ストリツSS こわいろファッキン変態クソバードに、何回自分の名前を呼ばれたことだろう。電話越しで、直接会って、ベットの中で。幻覚の中にまでも出てくるんだから、オレの脳みそもいよいよいかれてしまった。
助け出された安堵感からきたのか、オレからキスをするなんて……自分が思っている以上に焼きが回ってきたのかもしれない。こういう時は、一歩も二歩も下がった方がいい──オレは、気だるい身体を起こして決意する。

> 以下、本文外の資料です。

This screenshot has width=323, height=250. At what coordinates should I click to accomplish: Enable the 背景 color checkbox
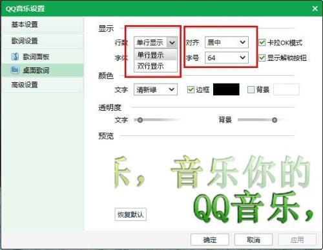251,89
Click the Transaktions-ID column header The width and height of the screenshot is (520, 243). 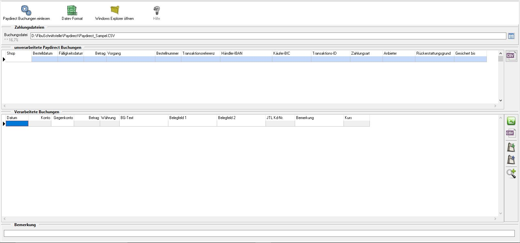click(331, 53)
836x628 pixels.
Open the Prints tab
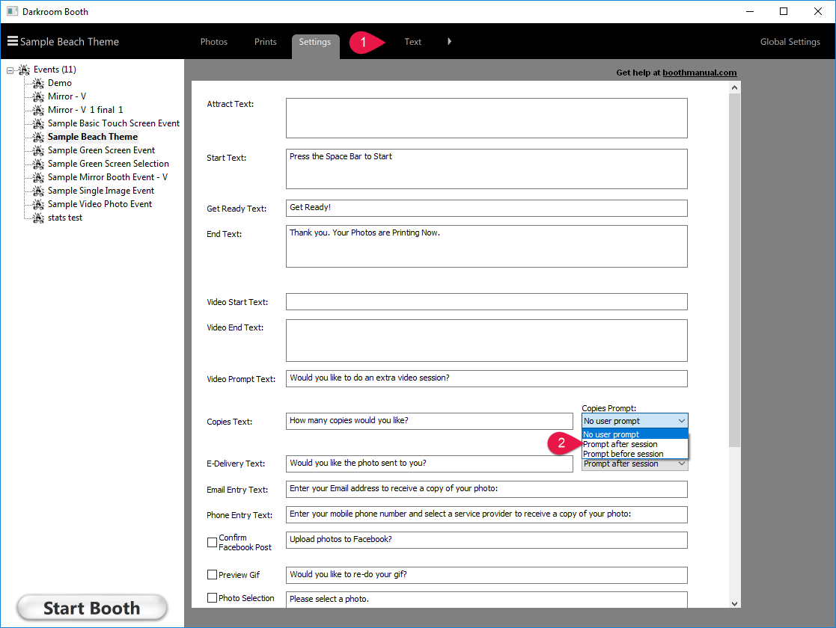pos(265,42)
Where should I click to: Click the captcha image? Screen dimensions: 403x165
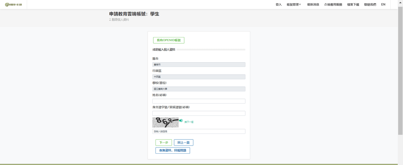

自分のものより無駄に広いベッドには「心配した」と喚きながらオレを抱き潰したストラスが気持ちよさそうに寝息を立てていた。寝息に合わせてゆっくりと上下する柔らかそうな羽。ここに手をうずめると包まれるような温もりがあることをオレは知っている。その感触を求めるようにそろっと伸びそうになる手をオレは慌てて引っ込めた。勝手な動きをしないよう戒めるように自分の肩を抱く。
オレは息を殺してストラスを見つめた。
「寝てる分には可愛いのにな」
助けた見返りを求められ、セックスをしようといったのはオレ。
アイツはいつも通り、俺をベットに運んで名前を呼んだだけ。
紳士的に事を進めようとするストラスが、ブリッツィと俺の名前を読んだ時──その甘く濡れた声に怒りと恐怖が滲んでいた気がして、思わず好きにさせてしまった。
「しかしまぁ今日はだいぶキレてたな……だせぇヤツ」
思わずこぼれた呟き。心配させて悪かったなんて、オレは微塵も思っていない。少し肌寒くなった気がして肌を擦ると肩に触れた指が、小さな凹みを教えてくる。
「好き勝手やりやがって」
覇気のない自分の声に思わず顔を顰めた。全く調子が狂う。このままストラスが起きなければ、穏やかなままでいられるのに。
思いのほか時間が流れていたのか、ストラスの瞼がピクリと動く。
オレは慌てて、顔を伏せた。
「ん……ブリッツィ? 起きてるのかい?」
「……」
「ブリッツィ……風邪をひいてしまうよ。ね……コッチにおいで」
少し掠れた声。
まるでガキに言い聞かせるような台詞なのに、蜜のような甘い香りが漂ってくる。一度吸ったら二度と元の世界に戻れないドラックみたいだと頭の隅で思った。
オレが今以上に地獄の底へ落ちてしまうのはもう時間の問題なのかもしれない。
「ブリッツィ」
トドメを刺されるような甘い声が耳をくすぐる。
肌が泡立っていくのを止められないまま、オレは寝たフリを続けるしか出来なかった。